What repeatedly ... it seems, almost daily !! ... irritates me about PF is his endless propensity to treat the Depositum Fidei, the Universal Church and what she has inherited from the Apostles or from the generations since, as something which is at his disposal to change, to criticise, or to mangle in any way that appeals to his personal whimsy at any particular moment. He is like a toddler who has been given toys to play with ... a big, boisterous and wilful child who likes to play with them rather roughly; whose commonest phrase is "I want ...". If anyone suggests that he should perhaps handle them rather more gently, he throws a tantrum. I am immensely sorry to have to write like this about Christ's Vicar but, ever since his election, PF has appeared to me to want attention to be drawn particularly to those parts of his personal 'style' which mark him as most radically different from his predecessors. A pope who disliked close scrutiny and the consequent criticism would keep the journalists and cameramen at a distance, say a very great deal less, and speak only after taking competent advice. An ecclesiastic who deliberately sollicits attention is ill-placed to complain if he gets it, nor can his sycophants plausibly do so on his behalf. This pontificate did not invent the unfortunate modern phenomenon of the celebrity pope, but it has shown how very dangerous and divisive that cult is.

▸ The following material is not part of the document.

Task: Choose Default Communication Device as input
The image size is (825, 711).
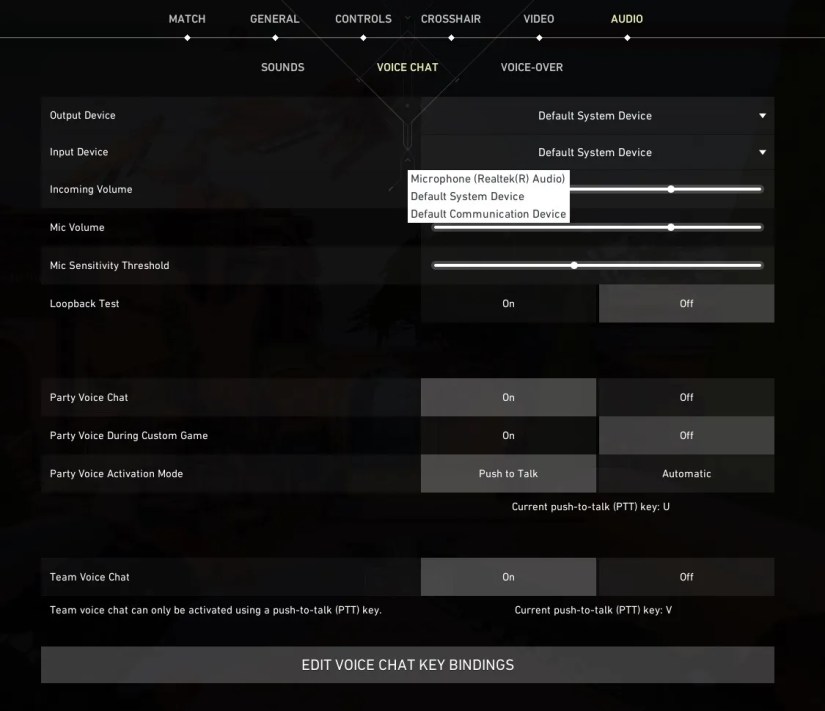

PF's election was, I suppose, the responsibility of the Cardinal Electors ... to whom one has to add such Cardinal non-Electors as Murphy O'Connor, who, we are told, dinnered his way around Rome encouraging his friends, and the other Anglophone Cardinals, to vote for Bergoglio (as he had every right to do). But there are also perhaps systemic problems here too. I do not think that even those whose analysis of this pontificate is totally different from mine will wish to disagree with much in what follows. Firstly ...

Time was when the Church was blessed with perhaps a dozen or two cardinals, pretty certainly not more than seventy; so that, in a conclave, each elector was more likely to know something about at least the more prominent and papabili of his brethren. If there are 120 or more electors, you are inevitably going to have the sort of situation in which an Eminent Father "from the peripheries" who knows next to nobody, will be open to be influenced by fellow electors who appear knowledgeable and who combine to assure him that Cardinal X is a Splendid Fellow. Additionally, PF has (significantly) suppressed the open discussions which the Cardinals used to be allowed to have with each other when they met formally in consistories. His once-claimed passion for parrhesia did not survive his experiences in his two 'synods'.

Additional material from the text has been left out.